Riposa In Pace, Liu

Alle 5.38 di giovedì sera, nella città di Liaoning, provincia cinese a confine con la Corea del Nord, Liu Xiaobo è morto stroncato dal cancro. Aveva passato gli ultimi anni della sua vita nella prigione di Shenyang con la compagna poetessa Liu Xia, anch’essa prigioniera. La notizia in Cina è passata flebile, sottobanco, tenuta a bada dalla censura del web. Addirittura su alcuni portali è stato oscurato l’acronimo RIP (Rest In Peace). La censura si è abbattuta come una sentenza sull’uomo. Proprio come quando nel 2010 a Liu, considerato la voce di Tienanmen, fu impedito di ritirare il premio Nobel per la pace.

La figura di Liu è legata alla difesa dei diritti umani. Nel 1989, nonostante si trovasse negli USA, tornò in Cina per prendere parte alla protesta di Tienanmen e contribuì, per evitare scontri violenti, a far ritirare gli studenti dalla piazza quando il governo mise in campo l’esercito. In seguito alla protesta venne incarcerato per “propaganda e istigazione controrivoluzionaria”.

Prima della condanna definitiva del 2008, Liu Xiaobo venne incarcerato altre volte: nel 1996 venne condannato a trascorrere tre anni in un campo di rieducazione per “disturbi alla quiete pubblica”, dopo aver criticato il Partito Comunista e nel 2007 fu incarcerato e interrogato su alcuni suoi scritti comparsi su testate estere.

Ma la vera condanna arrivò l’8 dicembre del 2008. Liu fu arrestato per aver aderito a «Charta 08», manifesto sottoscritto inizialmente da 303 intellettuali e attivisti per i diritti umani cinesi allo scopo di promuovere una serie di riforme atte ad avviare un processo di democratizzazione della Repubblica popolare cinese. Le riforme richieste dai firmatari riguardavano temi come: separazione dei poteri, libertà di associazione, di riunione, di religione, di espressione, sicurezza sociale, tutela della proprietà privata, protezione dell’ambiente, elezioni (dal basso) e non più con nomina (dall’alto) dei funzionari pubblici, rispetto dei diritti umani ecc… Il documento toccava temi così sentiti che, dopo la pubblicazione, raggiunse quasi 10.000 adesioni in poco tempo.

Nonostante il dissenso del governo cinese, e proprio per l’azione avviata con «Charta 08» nel 2010 a Liu Xiaobo venne conferito il premio Nobel per la pace.

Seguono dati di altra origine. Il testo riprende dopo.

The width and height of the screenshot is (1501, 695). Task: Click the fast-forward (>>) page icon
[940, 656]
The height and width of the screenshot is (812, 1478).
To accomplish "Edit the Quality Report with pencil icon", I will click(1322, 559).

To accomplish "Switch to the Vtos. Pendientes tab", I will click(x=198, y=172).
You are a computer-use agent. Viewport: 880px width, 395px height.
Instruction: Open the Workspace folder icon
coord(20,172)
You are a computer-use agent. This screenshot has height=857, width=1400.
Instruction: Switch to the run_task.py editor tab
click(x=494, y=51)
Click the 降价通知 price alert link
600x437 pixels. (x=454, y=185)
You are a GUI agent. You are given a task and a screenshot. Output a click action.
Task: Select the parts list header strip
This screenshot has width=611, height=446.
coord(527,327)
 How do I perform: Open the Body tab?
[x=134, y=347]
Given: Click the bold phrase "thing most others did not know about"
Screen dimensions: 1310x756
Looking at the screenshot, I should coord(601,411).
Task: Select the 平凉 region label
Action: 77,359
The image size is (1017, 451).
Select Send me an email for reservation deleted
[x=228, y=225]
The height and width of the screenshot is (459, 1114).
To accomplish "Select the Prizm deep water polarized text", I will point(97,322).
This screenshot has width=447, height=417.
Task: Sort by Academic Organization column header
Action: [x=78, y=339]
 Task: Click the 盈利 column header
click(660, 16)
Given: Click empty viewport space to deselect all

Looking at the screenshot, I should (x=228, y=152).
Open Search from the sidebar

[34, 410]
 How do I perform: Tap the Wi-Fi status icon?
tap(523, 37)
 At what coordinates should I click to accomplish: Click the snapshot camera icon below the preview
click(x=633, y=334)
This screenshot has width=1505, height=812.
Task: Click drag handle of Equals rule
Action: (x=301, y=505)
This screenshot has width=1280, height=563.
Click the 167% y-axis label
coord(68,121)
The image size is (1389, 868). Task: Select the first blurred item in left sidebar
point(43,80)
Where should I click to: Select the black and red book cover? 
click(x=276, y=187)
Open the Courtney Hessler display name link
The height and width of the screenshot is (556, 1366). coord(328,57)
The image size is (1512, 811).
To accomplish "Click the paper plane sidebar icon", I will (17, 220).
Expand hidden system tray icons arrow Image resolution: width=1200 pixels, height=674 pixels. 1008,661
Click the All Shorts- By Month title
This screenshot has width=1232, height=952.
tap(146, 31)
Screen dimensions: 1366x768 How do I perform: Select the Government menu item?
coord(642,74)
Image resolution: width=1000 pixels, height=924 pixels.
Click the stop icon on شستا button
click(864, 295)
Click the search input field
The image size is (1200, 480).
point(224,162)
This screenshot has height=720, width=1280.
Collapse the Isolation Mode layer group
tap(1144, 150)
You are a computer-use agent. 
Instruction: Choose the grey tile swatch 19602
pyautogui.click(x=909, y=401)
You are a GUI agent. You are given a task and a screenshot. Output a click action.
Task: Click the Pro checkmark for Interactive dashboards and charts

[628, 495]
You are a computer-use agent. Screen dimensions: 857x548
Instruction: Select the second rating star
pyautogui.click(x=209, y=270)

La sua candidatura fu promossa da Václav Haval (uno dei firmatari di «Charta 77», documento di protesta cecoslovacco a cui quello cinese richiama), il Dalai Lama, André Glucksmann, Vartan Gregorian, Michael Moore, Karel Schwarzenberg, Desmond Tutu e Grigorij Javlinskij.

La motivazione:

«Durante gli ultimi decenni la Cina ha fatto enormi progressi economici, forse unici al mondo, e molte persone sono state sollevate dalla povertà. Il Paese ha raggiunto un nuovo status che implica maggiore responsabilità nella scena internazionale, che riguarda anche i diritti politici. L’articolo 35 della Costituzione cinese stabilisce che i cittadini godono delle libertà di associazione, di assemblea, di manifestazione e di discorso, ma queste libertà in realtà non vengono messe in pratica. Per oltre due decenni, Liu è stato un grande difensore dell’applicazione di questi diritti, ha preso parte alla protesta di Tienanmen nell’89, è stato tra i firmatari e i creatori di Charta 08, manifesto per la democrazia in Cina. Liu ha costantemente sottolineato questi diritti violati dalla Cina. La campagna per il rispetto e l’applicazione dei diritti umani fondamentali è stata portata avanti da tanti cinesi e Liu è diventato il simbolo principale di questa lotta».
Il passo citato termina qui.